Now, I understand what I take to be the administration's logic in this: We still treat Iraq and Afghanistan as places we are working hard and sacrificing for the sake of bringing stability and prosperity. We're asking our military men and women to make sacrifices for the sake of that commitment. To at the same time treat these places like burning buildings that people need to be rescued from at all costs is to send a completely cross message.

And I expect the same people who have a blanket obsession with both immigration and Islam will wring their hands mightily at the idea of opening the national gates to thousands of Iraqi refugees.

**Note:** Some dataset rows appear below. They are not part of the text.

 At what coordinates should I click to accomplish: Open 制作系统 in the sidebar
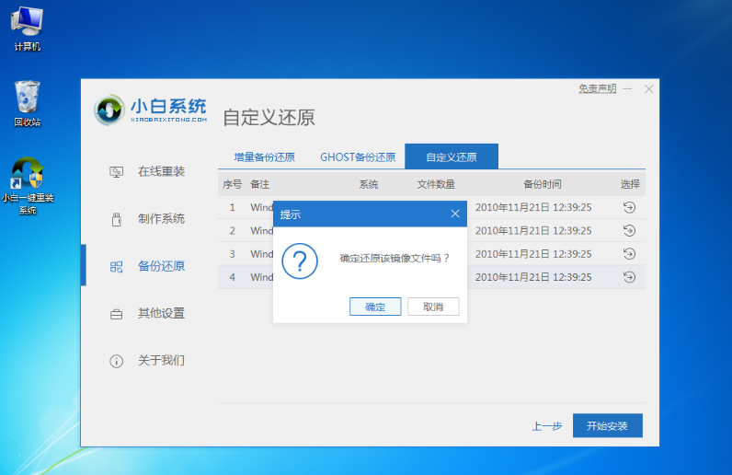160,219
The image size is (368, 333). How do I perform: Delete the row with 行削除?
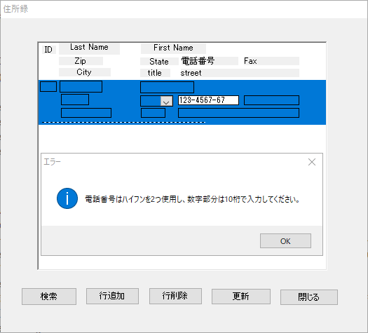(175, 296)

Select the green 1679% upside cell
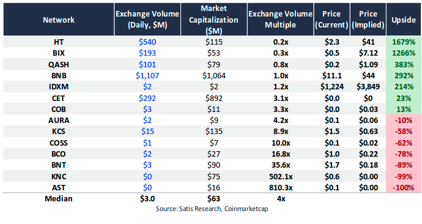404,42
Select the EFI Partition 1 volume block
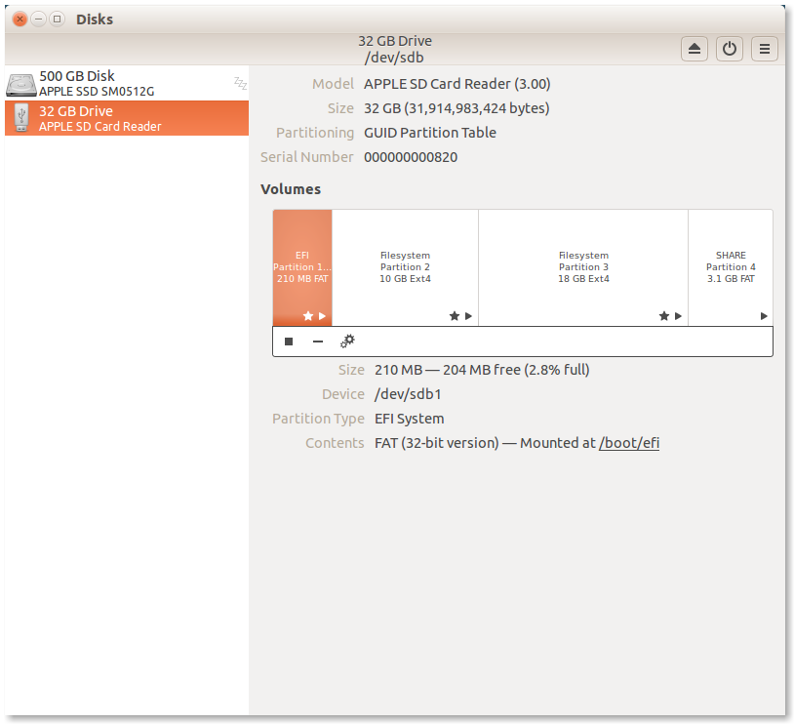794x724 pixels. click(302, 263)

And there is a very real likelihood that some genuine terrorists will get in among them.

But I have to agree with Marc Cooper that this is, so far, shameful. Too often when the U.S. has gone abroad on some mission, it has succeeded in getting more of our friends killed than our enemies. It's too soon to give up on Iraq. But it's very possible that such a time will come. It's even more possible that Americans, collectively and in their government, will give up on it before that time has arrived.

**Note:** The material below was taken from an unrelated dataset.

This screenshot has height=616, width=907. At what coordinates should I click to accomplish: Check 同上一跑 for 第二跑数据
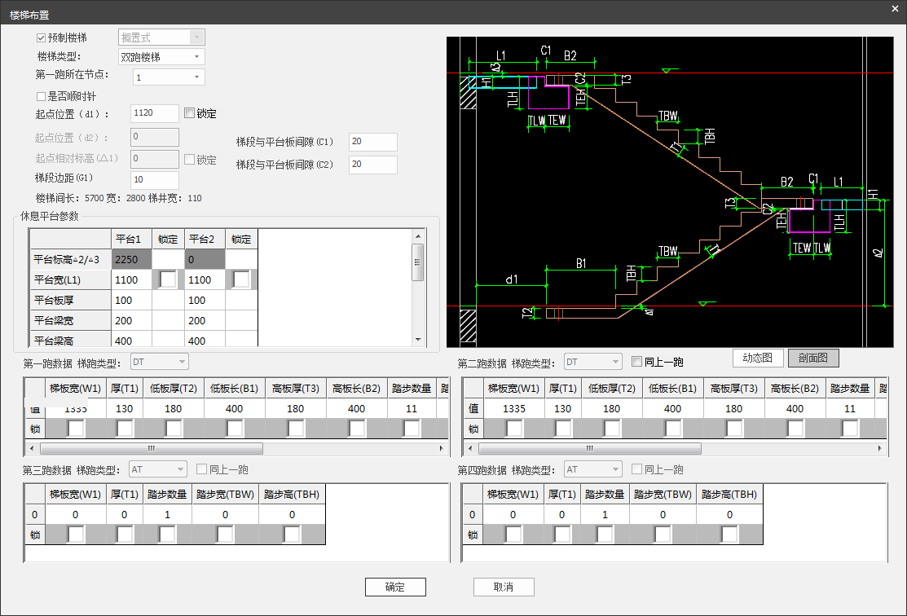coord(637,362)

In either case, I will take my stand with the refugees, and for a generous and serious commitment to those who have stood by us in the war. Sen. Patrick J. Leahy (D-Vt.), the committee's chairman, is right about this: "We should not repeat the tragic and immoral mistake from the Vietnam era and leave friends without a refuge and subject to violent reprisals." Hopefully I can count on his party to follow through on that thought.

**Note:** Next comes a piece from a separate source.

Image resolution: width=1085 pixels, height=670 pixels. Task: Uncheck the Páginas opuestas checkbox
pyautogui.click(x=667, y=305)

UPDATE: I wanted to reference this article from today's Wall Street Journal, but it is behind the damned subscription firewall. Someone at Leatherneck.com has helpfully sapped the wall, however. So you can see this:

Since the start of the war, 257 Iraqi interpreters have been killed, says Titan Corp. of San Diego, which just completed a five-year, $4.6 billion Pentagon contract to provide linguists to U.S. forces. Most of those killed were assassinated while on home leave, the company says.

Hobbling on crutches or rolling through their days in wheelchairs, the Terps see themselves as combat veterans of America's war, which should entitle them to medical care, pensions and safety. Most want to emigrate to the U.S.

After lobbying by the U.S. Marine Corps, Congress approved a special immigration program for translators in 2005. But just 50 slots a year were granted, which must be shared between Iraqi and Afghan applicants with at least a year's service with U.S. combat troops. More than 5,000 locals have served in Iraq as interpreters. Some lawmakers and U.S. officials have argued that if the U.S. made it too easy for skilled Iraqis to leave, fewer would remain to help build Iraq. And if special benefits are carved out for interpreters, thousands more Iraqis who have worked with Americans -- from drivers to nurses to soldiers -- would also demand similar help.

We have to do better. From what I've seen and read and heard, the 5,000 terps are just the tip of the iceberg of the people in Iraq who have helped us try to help them. If you're going to pull the plug on the whole operation, I'm going to advocate for a massive relocation of these folks. If Joe Biden has dreams of the helicopters on the embassy roofs, I am not going to let him leave these people behind, or haunt him like a demon if he does.

I feel like letting every U.S. soldier and Marine who has served in battle zones in Iraq pick one willing local to bring home with him when we leave, if he or she so chooses. Skip the paperwork.

In a nearby room is one of the oldest Terps, Rabeh Khafaji, a 52-year-old Shiite nicknamed "Marcos." He was close to troops he patrolled with and says he "adopted" his 23-year-old platoon leader, Lt. Emily Perez. Told recently that she died in the same explosion that took both his lower legs, the former merchant seaman clutched Ms. Perez's photo to his chest and sobbed, "My beautiful child."

But it's all about Bush, really, isn't it? He's the only person who is real, the only person who matters. Failure has consequences, fools. Wipe that smile off your face when you talk about "how screwed we are."